As portuguesas tapadas... Vocês sabem, um dia um navio português com carga de ostras naufragou na foz do rio Garona, em Bordéus, e as ostras de Setúbal deram-se bem na nova casa. As ostras, em francês, passaram a ser conhecidas por "portugaises", portuguesas. E, como a forma das ostras se assemelha a orelhas, um escritor de livros policiais e cenários de filmes populares lançou uma frase de interrogatório em esquadra: "Olha lá, tens as portuguesas tapadas?"
Tudo a ver com o que eu estava dizendo porque o rio Garona nasce no Vale de Aran e desce os Pirenéus, antes de desaguar em Bordéus e encontrar ostras. A partir de agora não cito jornais, continuo esta crónica com as minhas "portugaises ensablées", virado para dentro, e inventando até onde pode vir a dar o referendo seguido de referendo, a divisão seguida de divisão... Vamos, então, por uma história de bonecas russas, matrioscas... Tirada de uma grande boneca, Espanha, sai uma mais pequena, Catalunha... Desta sai uma boneca mais pequena, Vale de Aran... E assim por diante...
Quis, então, o presidente Carles Puigdemont fazer um referendo na Catalunha e declarar a independência. Feito aquilo e declarada esta, os 13 membros do Conselho Geral de Arão, representantes dos nove municípios da comarca, decidem um referendo: "O Vale de Aran acompanha a independência da Catalunha?" Ganha o não e os araneses continuam espanhóis. Mas na capital Vielha e Mijaran, a alcaide decide ir por fora do penico geral e realiza novo referendo: "Quer Vielha e Mijaran continuar catalã?" E o referendo revela que a vontade soberana da maioria dos seus 5479 habitantes vota ao contrário da maioria dos 9930 habitantes do Vale de Aran: vira as costas a Madrid e é pela independência catalã.

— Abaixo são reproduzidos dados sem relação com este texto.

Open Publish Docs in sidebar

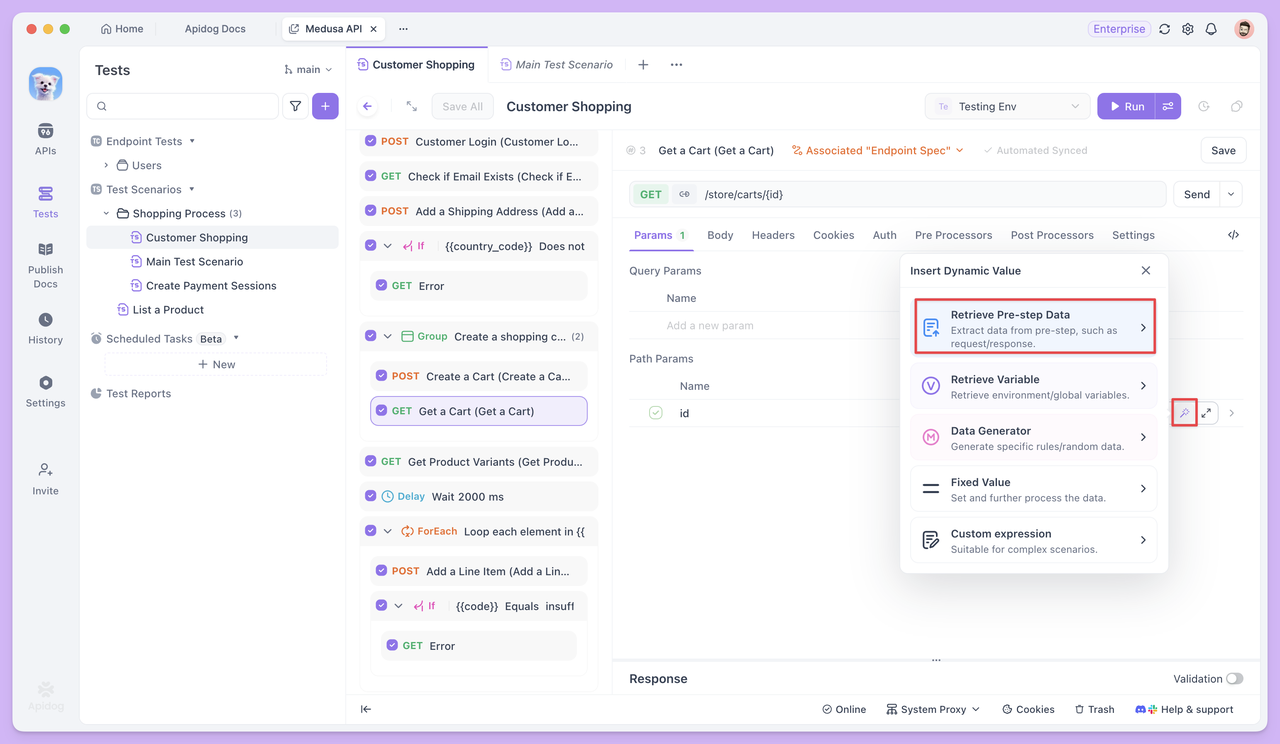pos(45,264)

Chegados aqui, recapitulo, a boneca representativa de Vielha e Mijaran está vestida de vermelho e amarelo, da bandeira catalã, la Senyera, tão oposta à bandeira espanhola, la Rojigualda, amarela e vermelha. Confirma--se que Vielha e Mijaran, bem no topo norte da comarca, atravessada pelo Garona, sente-se biologicamente mais francesa do que dos norte-africanos castelhanos e aparentados.
Fronteiras, enfim, definidas? Homens de pouca fé referendária! A capital da comarca bem pode ter-se bandeado para a Catalunha, mas há uma parte da cidade, o restaurante La Abuela, na Avenida Castiero, onde pulsa ainda a alma castelhana. O dono Béltran de La Cueva nunca se cansa de contar que na Feria de San Isidro, em 1965, carregou Manuel Benitez "El Cordobés" na saída em ombros pela Puerta Grande da Monumental de Las Ventas, Madrid. E ele desvanece-se de cada vez que sua esposa, doña Dolores, pelas festas da Semana Santa da sua Sevilha natal, honra o restaurante aparecendo de traje de flamenca.

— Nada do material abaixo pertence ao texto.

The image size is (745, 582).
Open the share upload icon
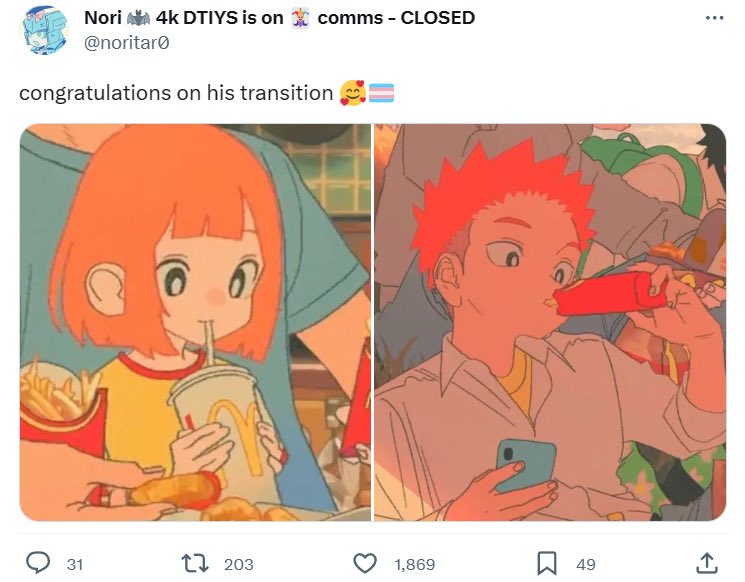point(707,563)
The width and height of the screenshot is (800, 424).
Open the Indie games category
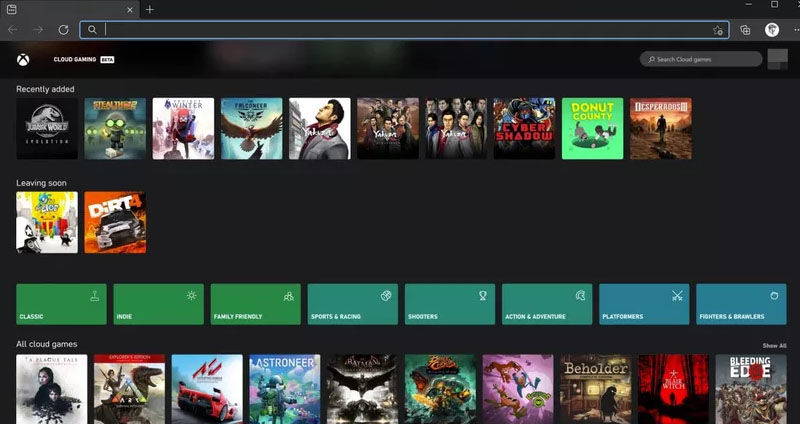click(x=158, y=304)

Ia lá o señor Béltran de La Cueva permitir-se que o seu território, o restaurante La Abuela, na Avenida Castiero, n.º 5, baixasse a cerviz a Barcelona que acabou com festa brava! Béltran faz um referendo local entre patrões e empregados e, só com um voto contra, ganhou: aquele território pátrio continuará súbdito de Madrid, la Rojigualda hasteada à porta e uma cabeça de touro empalhada na sala.
O voto contra foi da cozinheira Beatriu, que engalinhava por a patroa lhe chamar Beatriz. Ela perdeu o referendo do restaurante, mas da cozinha para dentro, onde era a solitária dona e senhora, havia posters do Piqué e Beatriu falava consigo própria em catalão. Enfim, a derradeira fronteira das secessões e independências, chegámos à mais pequena das matrioscas?
Errado... Beatriu estava grávida e de cada vez que ela dizia "potse" (talvez), o bebé dava um pontapé. "Quizas" ele já fosse espanholito por referendo prematuro.